The problem is that, if a legitimate company like Google does apply the computing power to it, the spammers don't have to expend the effort: they merely have to crawl the Google results.

And, alarmingly, this seems to be what has started to happen.

At first I thought that the address had been either guessed or else reposted somewhere, and I ran a Google search for kawaii@tomorrowlands.org in order to explore this. The only result to pop up was my own page, and the text summary of the page read:

Last major update Jun 17, 2002 ; last minor update Mar 22, 2007 . Scripting and design © 2000-2007 Tad 'Baxil' Ramspott. Chibi Jesus! kawaii@tomorrowlands.org.

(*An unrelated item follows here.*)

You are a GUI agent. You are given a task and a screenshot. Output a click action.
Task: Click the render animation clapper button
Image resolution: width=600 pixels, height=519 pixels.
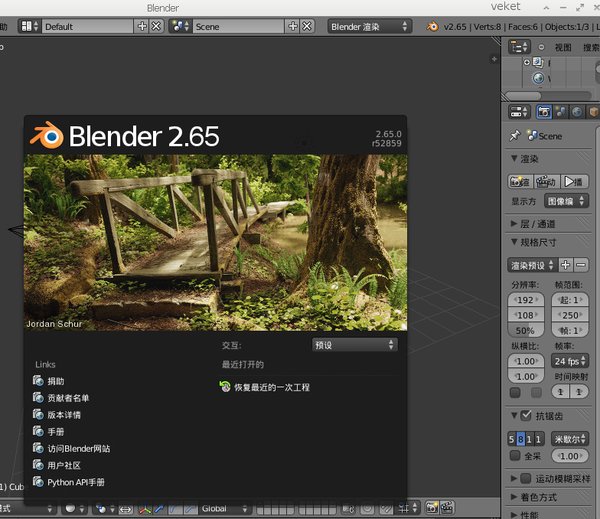[x=546, y=182]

The source code of the Google results page shows the address bare: "<em>kawaii@tomorrowlands.org</em>"

The source code of the Google-cached page is identical to mine (i.e. no raw address; the Javascript is preserved); the cache was taken May 12, 2009. It appears that the caching itself doesn't break the munging. There must be something about the excerpting process that does the trick.

At first I couldn't believe my eyes. Was this coincidence? I went through my recently deleted e-mail and rechecked all of the spam headers.

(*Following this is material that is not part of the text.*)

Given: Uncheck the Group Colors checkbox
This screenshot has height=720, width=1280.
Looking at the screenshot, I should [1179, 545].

I have a similar whitelisted-and-munged address I use only for WikkaWiki announcements, that has only been posted on my own wiki, protected similarly. It has also started receiving spam, and investigation turned up the same results. At this point the evidence is pretty damning.

The first spam I still have for kawaii was on June 8; it's likely that Google's behavior change dates from before then, and the spammers are only now beginning to take advantage of this new potential. The spam started slowly and is now up to several messages per day -- word is probably spreading amongst the bad guys.


Webmasters: Time to re-spamproof your site. A damn useful tool has just dropped out of the toolbox.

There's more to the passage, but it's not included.